I'm trying to write a snakemake pipeline to process samples that are divided into groups which requires a single summary file per group. For examples, samples are divided as follows:
Group 1:
Sample 1
Sample 2
Group 2:
Sample 3
Sample 4
Each sample is process using bedtools to generate an output file per sample. Next, I need to summarize at the group level for each Group's collection of samples. An abbreviated snakemake file looks like this:
rule intersect:
input:
bam = join('{group}','{sample}.bam'),
reg_bed = join('{group}', 'region.bed')
output:
reg_intersect = join('{group}', '{sample}.intersect.bed')
shell:
'bedtools intersect -wa -wb -a {input.reg_bed} -b {input.bam} > {output.reg_intersect}'
rule aggregate:
input:
rules.interesect.output
output:
join('{group}','summary_stats.csv')
shell:
touch(join('{group}','summary_stats.csv'))

## Prompt A
Transcribe the snakemake question above in full, changing nothing.

## Listing
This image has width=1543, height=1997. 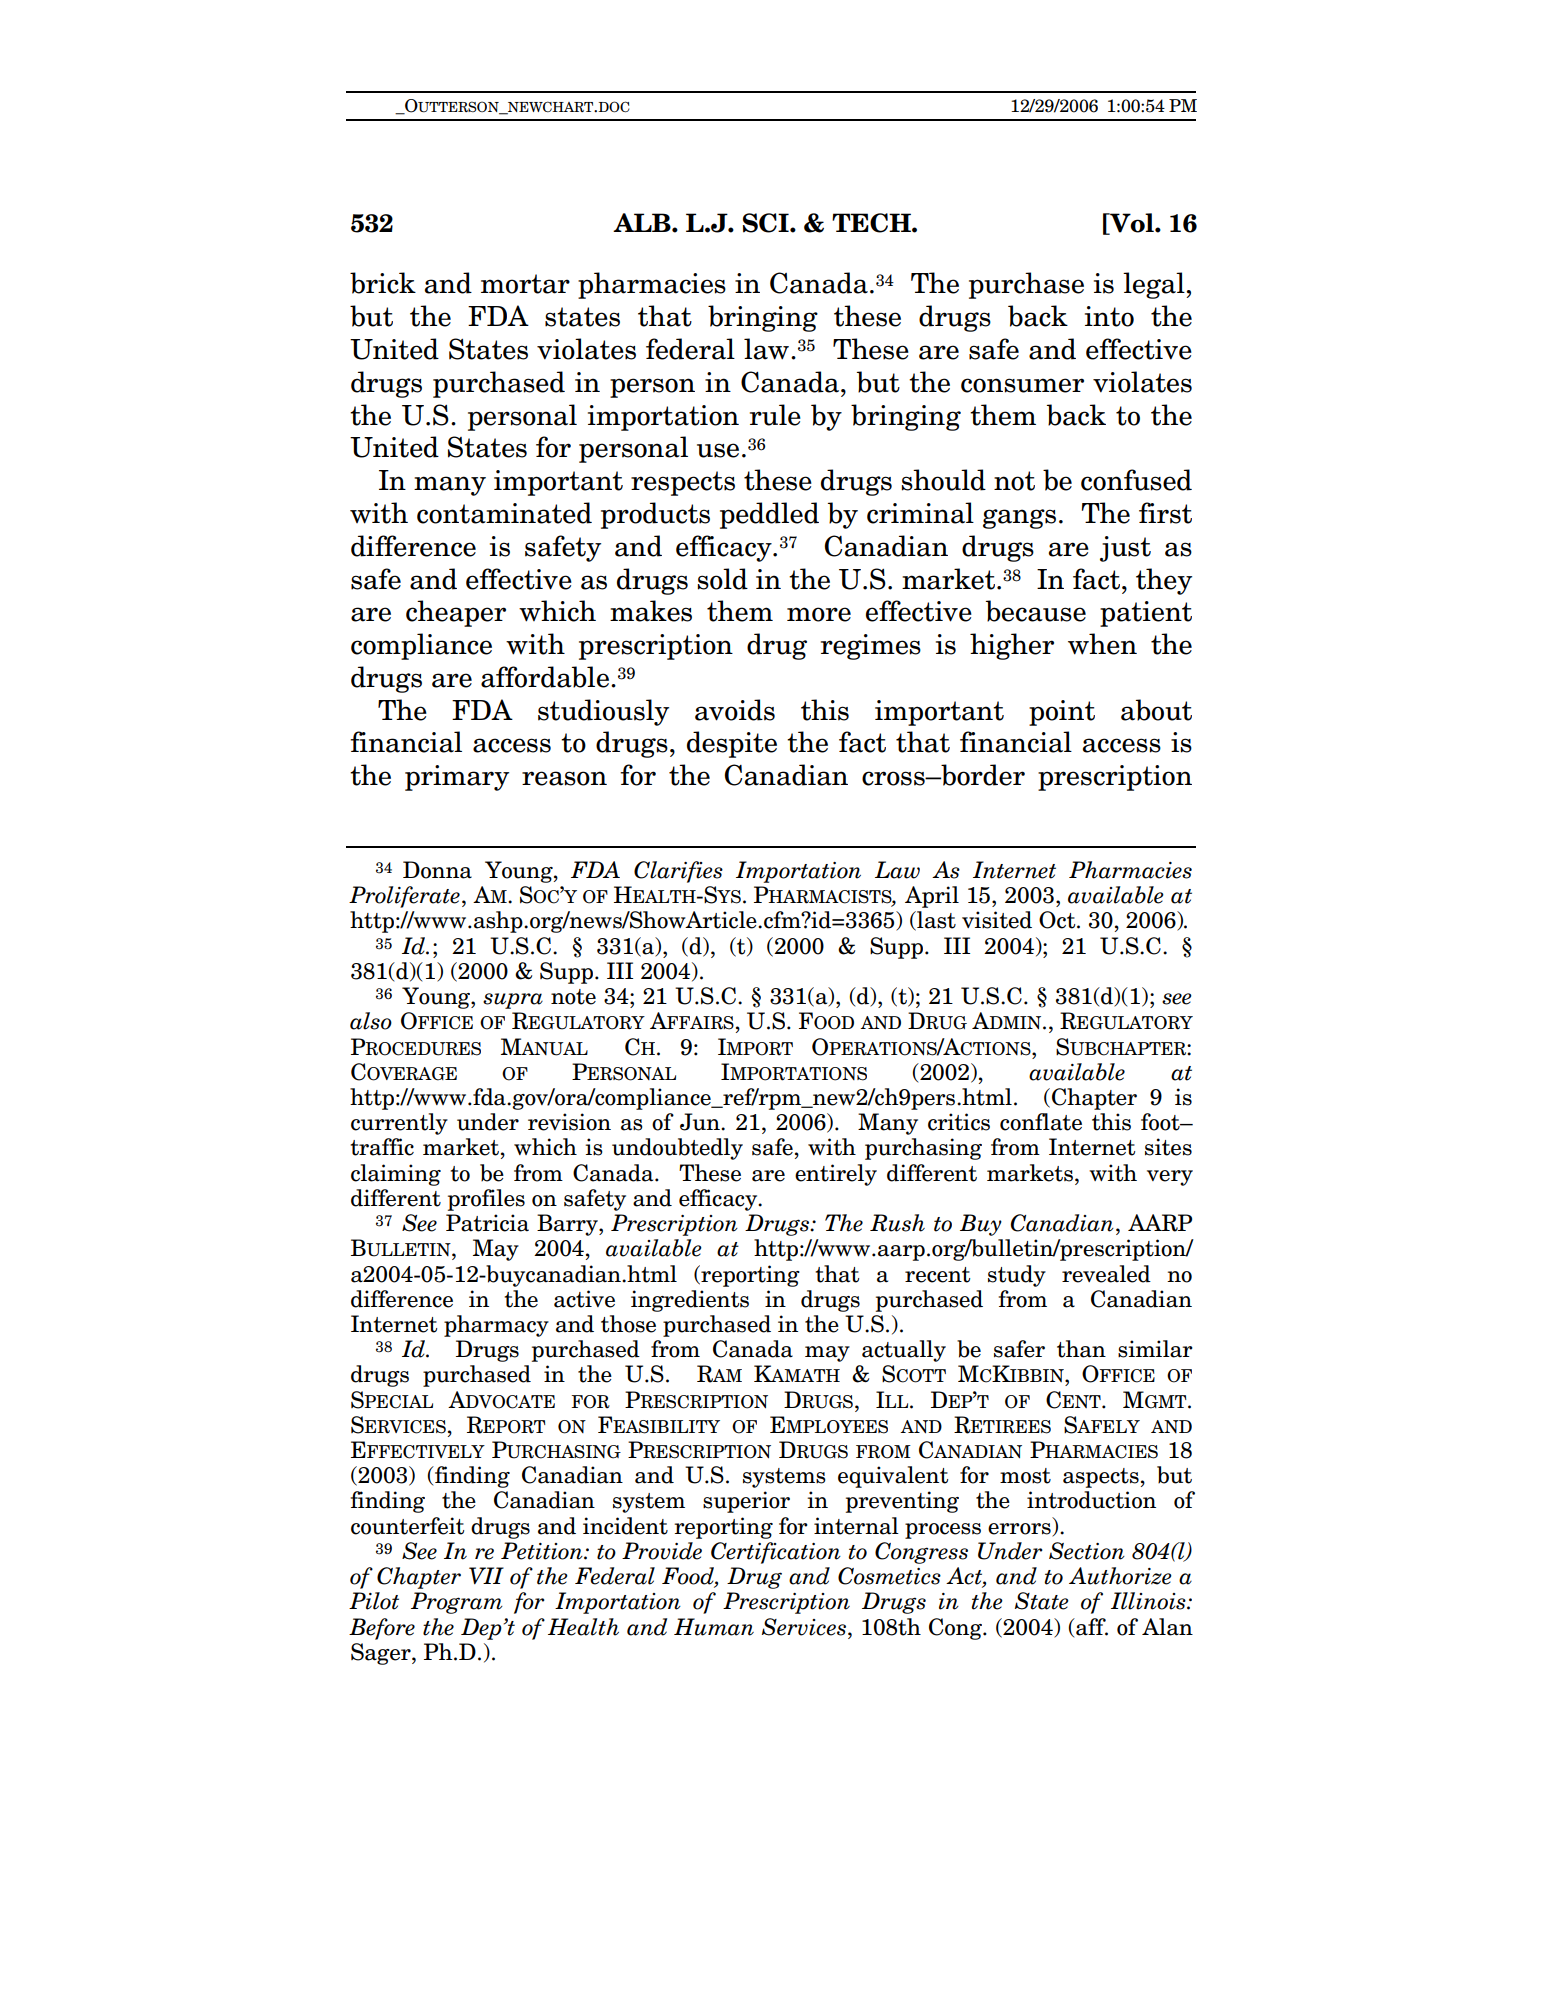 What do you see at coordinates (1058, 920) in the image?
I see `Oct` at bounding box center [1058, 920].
--
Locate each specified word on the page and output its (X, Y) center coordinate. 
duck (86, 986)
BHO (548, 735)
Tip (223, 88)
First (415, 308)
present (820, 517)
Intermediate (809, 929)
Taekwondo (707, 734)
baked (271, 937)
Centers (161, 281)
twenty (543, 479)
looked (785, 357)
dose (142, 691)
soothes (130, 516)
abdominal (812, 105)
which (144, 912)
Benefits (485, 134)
--
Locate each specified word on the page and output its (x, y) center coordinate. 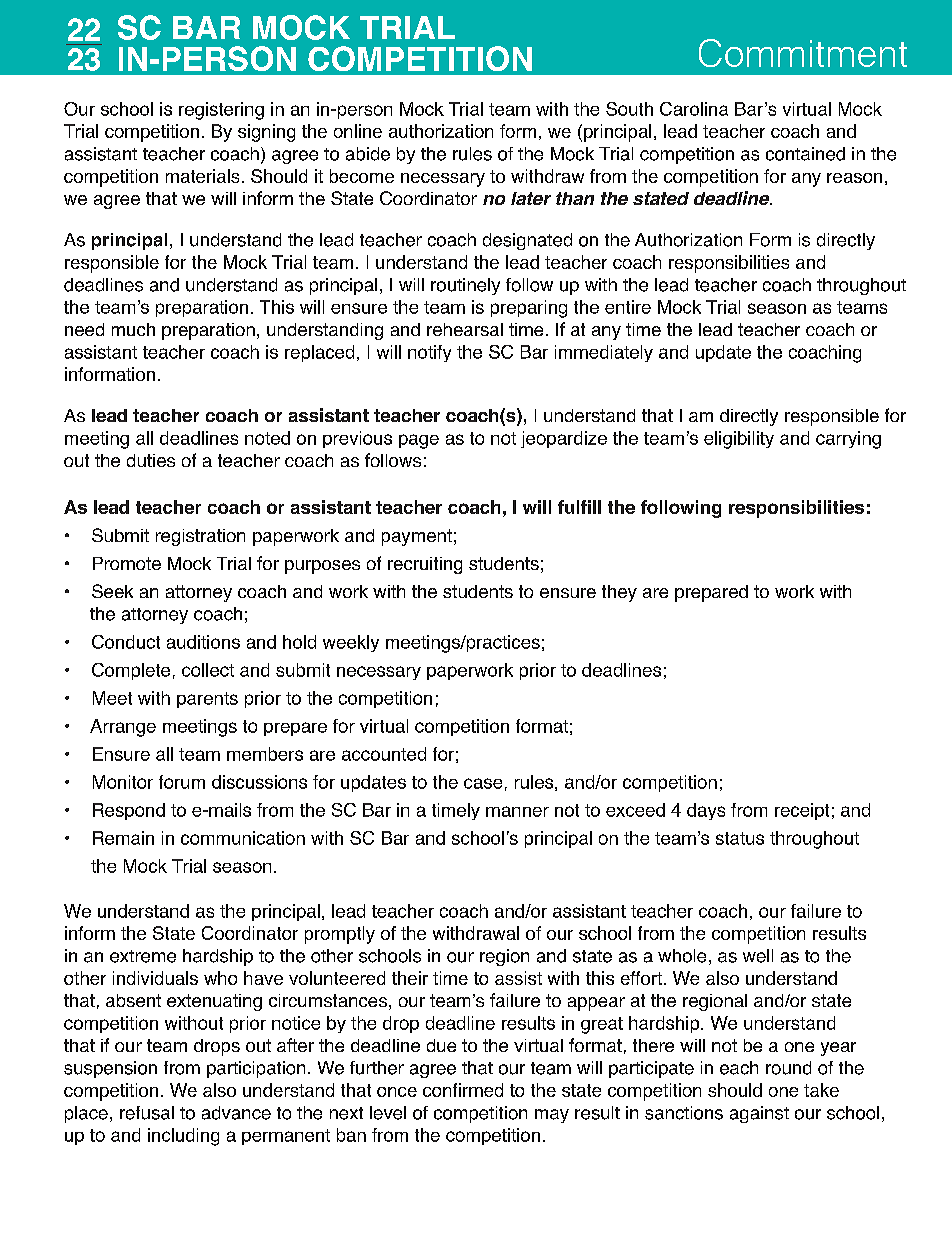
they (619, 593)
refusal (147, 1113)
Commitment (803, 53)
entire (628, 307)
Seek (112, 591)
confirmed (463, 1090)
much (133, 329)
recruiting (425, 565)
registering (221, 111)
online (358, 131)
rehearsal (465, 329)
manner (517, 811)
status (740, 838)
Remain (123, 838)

## Prompt B
From the entries above, restate word for word the lines between the one holding "present (820, 517)" and the one holding "Benefits (485, 134)", inclusive, and give only those lines.

## Final result A
I'm trying to write a snakemake pipeline to process samples that are divided into groups which requires a single summary file per group. For examples, samples are divided as follows:
Group 1:
Sample 1
Sample 2
Group 2:
Sample 3
Sample 4
Each sample is process using bedtools to generate an output file per sample. Next, I need to summarize at the group level for each Group's collection of samples. An abbreviated snakemake file looks like this:
rule intersect:
input:
bam = join('{group}','{sample}.bam'),
reg_bed = join('{group}', 'region.bed')
output:
reg_intersect = join('{group}', '{sample}.intersect.bed')
shell:
'bedtools intersect -wa -wb -a {input.reg_bed} -b {input.bam} > {output.reg_intersect}'
rule aggregate:
input:
rules.interesect.output
output:
join('{group}','summary_stats.csv')
shell:
touch(join('{group}','summary_stats.csv'))

## Final result B
present (820, 517)
Intermediate (809, 929)
Taekwondo (707, 734)
baked (271, 937)
Centers (161, 281)
twenty (543, 479)
looked (785, 357)
dose (142, 691)
soothes (130, 516)
abdominal (812, 105)
which (144, 912)
Benefits (485, 134)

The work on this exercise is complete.